Bitwig’s upgrade plan is weird and controversial. It works like this:

  • When you buy the software, you get 1 year of free updates.
  • When that year runs out, you can still use the software but can’t download new versions (except point release bug fixes).
  • At any time, you can buy a license to get another year of updates. You can do that while it’s on sale and then not activate it until later, if you want. A lot of people wait until there’s a major update with features they want before they activate those licenses.

From a user perspective, it’s obviously not as good as “free updates forever” like with FL Studio. It’s better than a regular subscription where you can’t use the software until you pay more.
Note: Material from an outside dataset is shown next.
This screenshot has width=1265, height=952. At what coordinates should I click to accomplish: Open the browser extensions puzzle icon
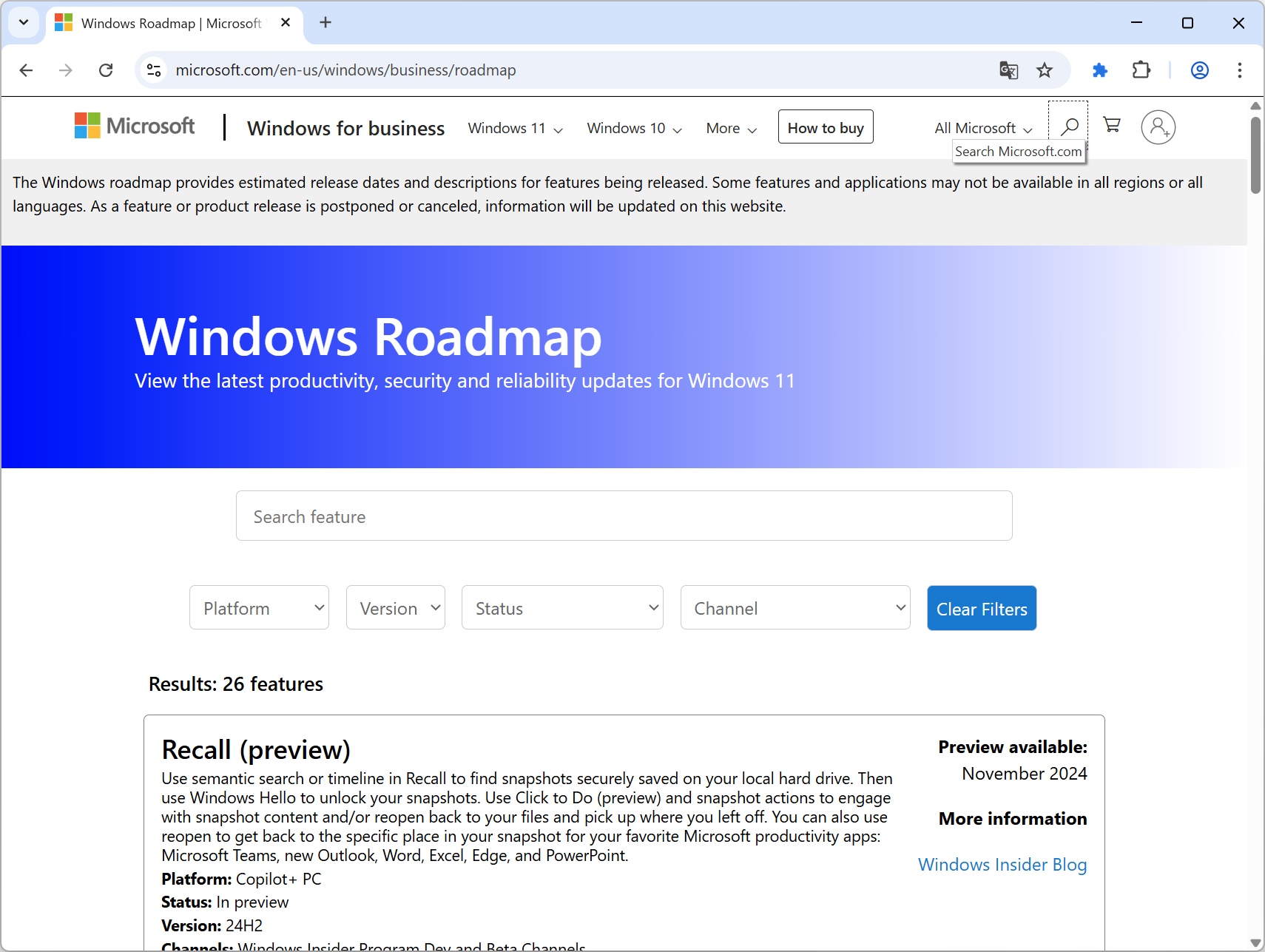pos(1099,70)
But… it’s kind of like gambling. When you activate the update license you don’t know what you’re going to get in the next 12 months. Maybe two days after it expires a big exciting update will drop. So people don’t like it, and Bitwig might be better off charging for every version update as some companies do.

I think their system does have advantages. They roll out cool new features in point releases pretty frequently and things get improved steadily by user feedback. If they went to a system where they charged for major point releases, I kind of think the pace of development would be slowed some.

The release of Spectral Suite complicates things by not being included as an “update”, but considered an “add-on.” A lot of people are (dramatically of course) saying they feel betrayed, that this is fraud, that Bitwig are greedy, that they’re going to go look for some other DAW even though they think Bitwig is the best, and so on.

If this suite had been released by literally any other company, those angry people would be celebrating how awesome it is and how the price is more than fair. Maybe Bitwig should have created a fake new brand, give them credit for developing the tools, and then “partner” with Brand X to sell it on the Bitwig website. That’s literally being dishonest and yet people might have accepted it better.

Personally, I’m not mad — I’m very happy with the huge boatload of new potential that just sailed in to port. But I’m tired of arguing with people about it online.

Maybe another day I’ll check out Graindad. It seems pretty good too 🙂

some assembly required

I say it every time, but: every album has its own style that emerges on its own. It can become a matter of conscious choice — but first I have to notice it already happening.

This one has a bunch of loops and drones and noises sampled separately and then incorporated either into the improvisation while recording, or mixed in during the editing phase — and I am keeping them and reusing them in subsequent tracks. I’ve also been overlaying unwanted noise with more desirable, cooler noises. Overall it lends a certain kind of continuity. There’s also a continuity in tempo, because the length of one loop determined the LFO time to drive it in Bitwig Grid, from which I derived triggers to clock 0-Ctrl, and then captured a loop from that and used it to drive an envelope follower to filter some noise, which became another loop… so without the explicit “everything is X BPM” rule I followed for Pulse Code I still have a steady rhythm. My plan for the next track is to simply have a drone that I solo over and keep it simple — but I may use that same tempo as either an inaudible guide, or the basis of some modulation, just to keep it going.

Aside from set of related beats from 0-Ctrl modulating Synchrodyne, there was a brief improv in OPS7 which became a sort of shifting chordal drone, a sustained note on the bass with an EBow, Strega feeding back through Peradam, and some bits sampled out of finished takes and then pitch shifted. It’s not like any of this is completely new to me, but the way I’ve been approaching it, and saving the pieces for later re-use, has sort of become a “thing.”